TASK BRIEF: Reproduce everything in the records from the line containing "Task: Click the 3.4 value on price axis" down to the end of the records, with both ends included, and leave the pictures out of your answer.
[start EXCERPTED RECORDS]
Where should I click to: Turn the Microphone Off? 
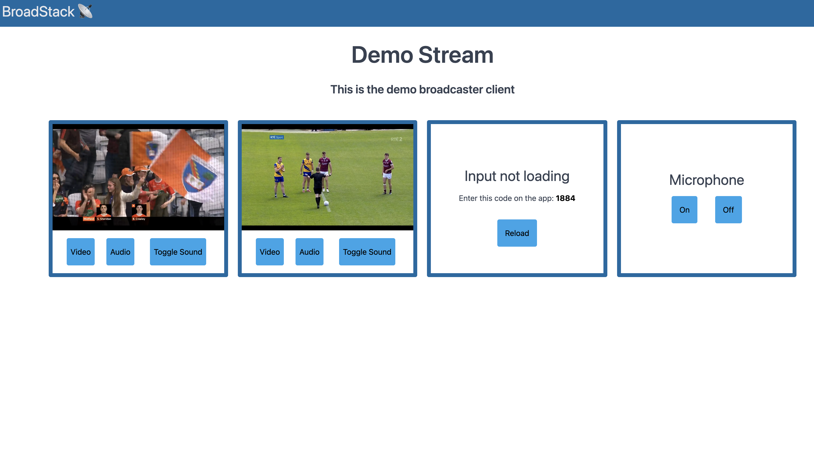coord(728,210)
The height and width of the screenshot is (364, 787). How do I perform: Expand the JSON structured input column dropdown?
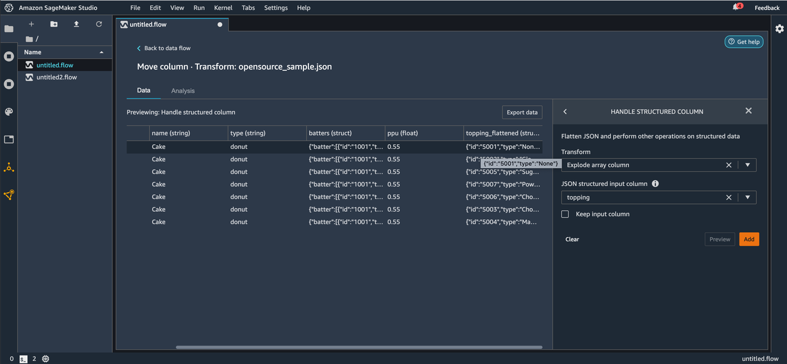tap(748, 198)
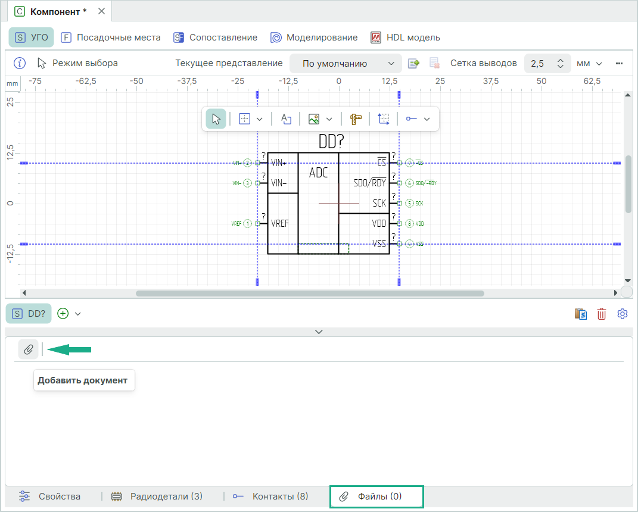The width and height of the screenshot is (638, 512).
Task: Select the pin placement tool
Action: point(412,119)
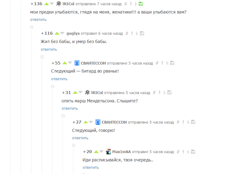Collapse replies below +27 СВАНТЕССОН comment

74,145
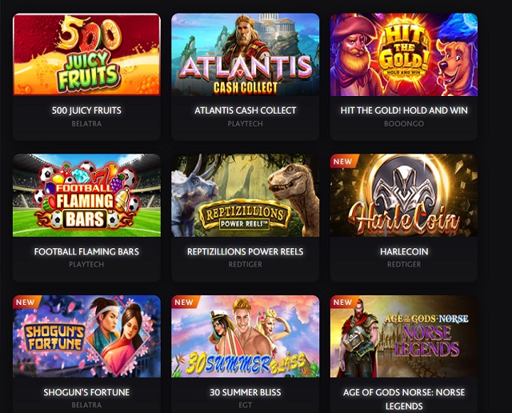The image size is (512, 413).
Task: Click the FOOTBALL FLAMING BARS title text
Action: (86, 251)
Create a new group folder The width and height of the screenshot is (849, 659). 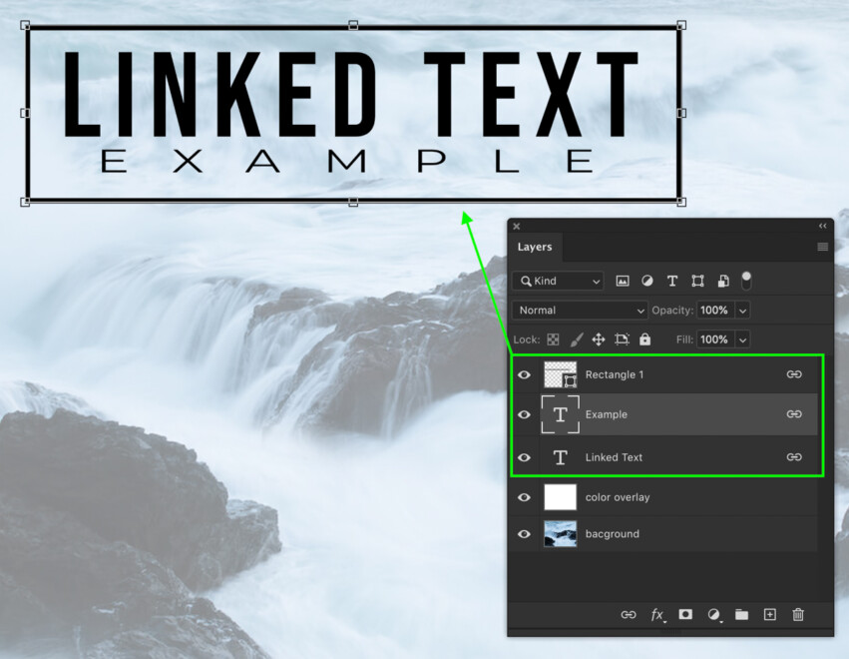pos(741,615)
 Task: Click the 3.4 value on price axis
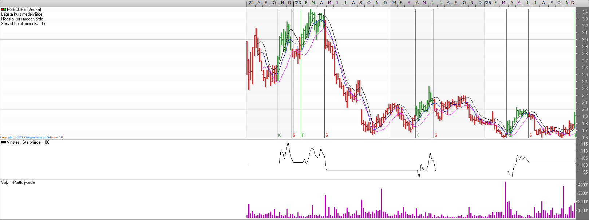[x=585, y=12]
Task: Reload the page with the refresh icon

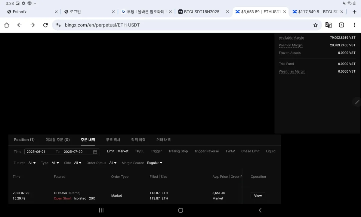Action: coord(45,25)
[end EXCERPTED RECORDS]
ANSWER TO THIS PROBLEM:
 Task: Click the 3.4 value on price axis
[x=585, y=12]
Task: Reload the page with the refresh icon

Action: coord(45,25)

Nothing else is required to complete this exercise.